Concernant les montants proposés par cet amendement, c'est vrai qu'ils ne satisfont pas les socialistes, puisqu'ils ne correspondent pas aux engagements initiaux. Dans le même temps, ils permettent à cette fondation de poursuivre son existence, et donc, pour cette raison, nous soutiendrons cet amendement.

Je rappellerai, comme cela est évoqué dans les rapports, que 50% des productions romandes sont aujourd'hui créées à Genève. Ce sont des emplois, c'est de l'intelligence culturelle, c'est de la créativité et je pense que nous devons garder ces valeurs, ces projets à Genève. Et il est extrêmement important de donner une chance à cette fondation, même avec des moyens restreints.

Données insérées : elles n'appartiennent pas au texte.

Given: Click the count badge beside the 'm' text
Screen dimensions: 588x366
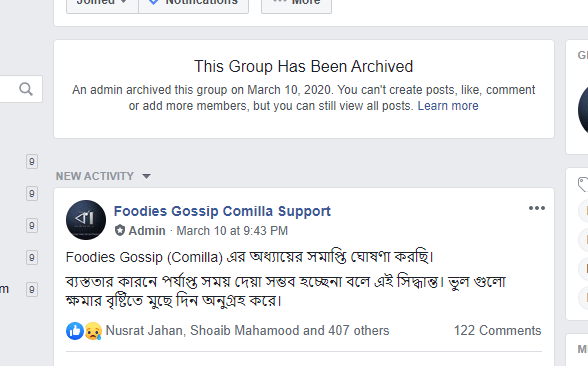Looking at the screenshot, I should click(32, 290).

Le président. Merci, Monsieur le rapporteur. Je rappelle l'amendement de M. Mettan sur lequel nous votons:

«Art. 2, al. 1 (nouvelle teneur)

1 L'Etat verse à la Fondation romande pour le cinéma un montant de 2 000 000 F en 2013, 2 000 000 F en 2014, 1 800 000 F en 2015 et 2 000 000 F en 2016, sous la forme d'une aide financière de fonctionnement au sens de l'article 2 de la loi sur les indemnités et les aides financières, du 15 décembre 2005.»

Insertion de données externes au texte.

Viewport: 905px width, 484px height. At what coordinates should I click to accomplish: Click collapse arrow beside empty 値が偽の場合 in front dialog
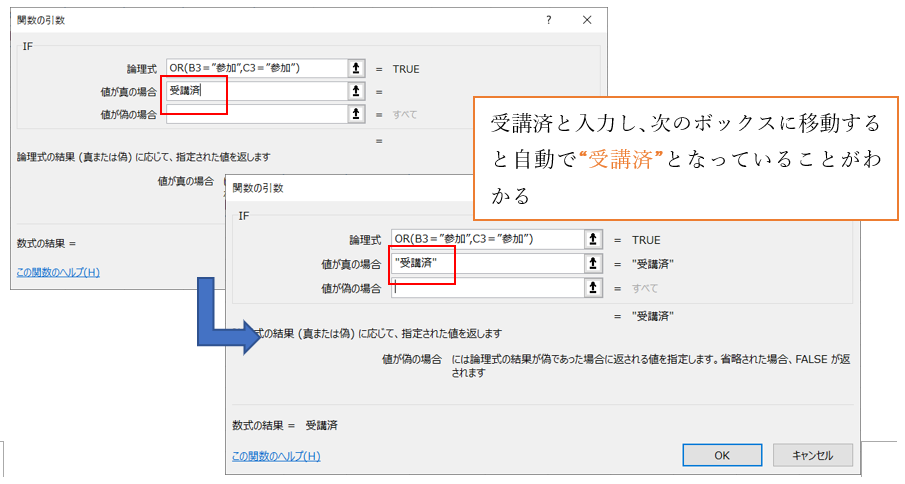click(x=594, y=288)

Le scrutin est ouvert... (Brouhaha.) Le scrutin va être ouvert ! Voilà, le scrutin est ouvert.

Mis aux voix, cet amendement est adopté par 66 oui contre 19 non et 12 abstentions.

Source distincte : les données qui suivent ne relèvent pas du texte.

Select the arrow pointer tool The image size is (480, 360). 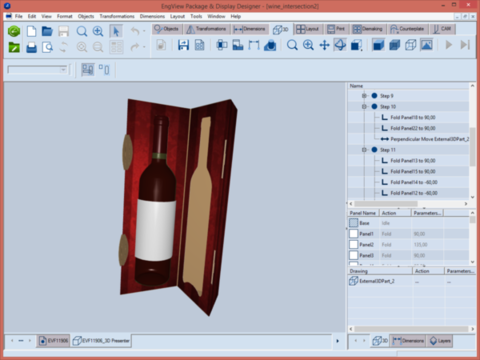point(116,31)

Mis aux voix, l'article 2 ainsi amendé est adopté.

Mis aux voix, l'article 3 est adopté, de même que les articles 4 à 10.

Le président. Le troisième débat est reporté à la prochaine session, le temps d'adapter le contrat de prestations. (Vifs commentaires.) Oui, comme dans toute convention, on doit modifier le contrat avec l'institution et ce sera fait pour la prochaine session. Mesdames et Messieurs les députés, ce n'est pas la première fois que nous avons un projet LIAF, modifié avec des amendements ! Le troisième débat a toujours été reporté à la session ultérieure, le temps que le contrat de prestations soit adapté avec l'institution concernée et signé par le Conseil d'Etat et l'institution. (Le président est interpellé.) Ce n'est pas une nouveauté. C'est comme ça ! (Commentaires.)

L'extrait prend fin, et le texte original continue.